ACTIVITY:
Answer these questions from the article on ministers using WhatsApp for referendum talks:
1. Spokesmen for which three ministers denied that the ministers had been discussing the referendum on the app?
2. Whose office refused to say whether he is part of the group?
3. Who do Leave campaigners want to investigate the matter?

The Prime Minister’s inner circle of aides and ministers have been using the WhatsApp messaging service to plot their campaign to keep Britain within the European Union, keeping records of their conversations beyond the reach of Freedom of Information requests.
By keeping referendum-linked conversations within the encrypted app – which is much favoured by criminals thanks to its high security levels – and off government email servers the group hope to avoid potentially embarrassing leaks.
But critics have pointed out that the tactic also removes their conversations from the historical records on the referendum and out of the public domain – and pro-Brexit campaigners are asking why they feel the need to hide their discussions in the first place.
Despite speculation it is not clear who has been involved in the group conversation; spokesmen for WhatsApp users Sajid Javid, Stephen Crabb and Nicky Morgan have all denied that the ministers have been discussing the referendum on the app.
But Chancellor George Osborne’s office has refused to comment on whether he is in on it. Despite recent ructions between the two men, Mr Osborne remains Prime Minister David Cameron’s closest political ally.
A government source told The Sun that the group involved senior government ministers: “There’s a big group with them all in it for planning and sharing news links,” he said, adding: “They did exactly the same before the election last year.”
The tactic has overtones of the scandal which engulfed White House hopeful Hillary Clinton when she was caught using her private email to pass on secure government documents; a move which allowed her to bypass Freedom of Information legislation as private accounts aren’t covered by the transparency laws in either country.
Conservative MP David Davis, a long-term campaigner for transparency in government said: “Attempts to avoid the Freedom of Information Act in what is supposed to be a legitimate activity will lead to scandal and embarrassment.
“This will only reinforcing the public’s view that the Remain campaign is prepared to cheat to win this referendum.
“The Government has to learn from the mistakes of Hillary Clinton.”
Others within the campaign to leave the European Union have questioned whether the ploy is even legal, asking for the matter to be investigated by the Information Commissioner and the Head of Ethics at the Cabinet Office.

EXTRACTED DATA:
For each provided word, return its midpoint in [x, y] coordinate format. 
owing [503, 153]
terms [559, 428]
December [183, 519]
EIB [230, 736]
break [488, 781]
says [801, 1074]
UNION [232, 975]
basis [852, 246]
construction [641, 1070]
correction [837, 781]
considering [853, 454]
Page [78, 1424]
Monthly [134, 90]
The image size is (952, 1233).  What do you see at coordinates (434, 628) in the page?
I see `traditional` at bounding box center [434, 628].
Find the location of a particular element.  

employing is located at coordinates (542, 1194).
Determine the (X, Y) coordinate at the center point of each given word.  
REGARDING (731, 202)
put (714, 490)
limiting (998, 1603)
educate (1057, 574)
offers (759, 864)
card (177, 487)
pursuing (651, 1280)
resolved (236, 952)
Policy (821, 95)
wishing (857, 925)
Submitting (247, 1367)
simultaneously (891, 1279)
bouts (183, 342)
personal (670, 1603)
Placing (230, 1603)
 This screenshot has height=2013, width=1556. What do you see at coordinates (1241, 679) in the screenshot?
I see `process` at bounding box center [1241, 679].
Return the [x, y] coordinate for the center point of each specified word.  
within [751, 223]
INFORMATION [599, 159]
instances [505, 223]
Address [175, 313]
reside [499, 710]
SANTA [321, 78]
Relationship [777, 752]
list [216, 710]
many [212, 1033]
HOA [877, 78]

EXERCISE RESULT:
1. Sajid Javid, Stephen Crabb and Nicky Morgan
2. Chancellor George Osborne's office
3. The Information Commissioner and the Head of Ethics at the Cabinet Office